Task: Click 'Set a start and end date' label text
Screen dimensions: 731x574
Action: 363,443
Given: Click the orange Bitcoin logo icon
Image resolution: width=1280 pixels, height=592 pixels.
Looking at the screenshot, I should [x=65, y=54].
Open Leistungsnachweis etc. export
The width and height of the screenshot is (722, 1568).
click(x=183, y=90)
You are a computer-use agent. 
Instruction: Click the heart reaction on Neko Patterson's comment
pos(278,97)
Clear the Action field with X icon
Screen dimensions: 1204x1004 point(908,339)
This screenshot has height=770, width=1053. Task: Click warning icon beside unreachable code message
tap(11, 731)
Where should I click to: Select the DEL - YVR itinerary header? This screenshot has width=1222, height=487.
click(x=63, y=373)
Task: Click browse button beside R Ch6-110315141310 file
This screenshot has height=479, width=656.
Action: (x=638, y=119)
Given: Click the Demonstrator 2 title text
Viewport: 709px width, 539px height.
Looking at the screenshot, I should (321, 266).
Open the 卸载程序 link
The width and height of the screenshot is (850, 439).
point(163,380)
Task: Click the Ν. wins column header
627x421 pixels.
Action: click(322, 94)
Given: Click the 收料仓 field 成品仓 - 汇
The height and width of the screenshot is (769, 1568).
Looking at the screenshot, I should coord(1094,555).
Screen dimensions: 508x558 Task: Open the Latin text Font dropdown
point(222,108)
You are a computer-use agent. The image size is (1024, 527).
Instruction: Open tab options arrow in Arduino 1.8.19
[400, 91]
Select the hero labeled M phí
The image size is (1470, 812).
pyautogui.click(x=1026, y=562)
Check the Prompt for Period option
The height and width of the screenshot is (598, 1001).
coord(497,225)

* _Exercise_: Show all lines above that contain "computer".

* _Worked solution_:
You are a computer-use agent. 
You are a computer-use agent. The image size is (1024, 527).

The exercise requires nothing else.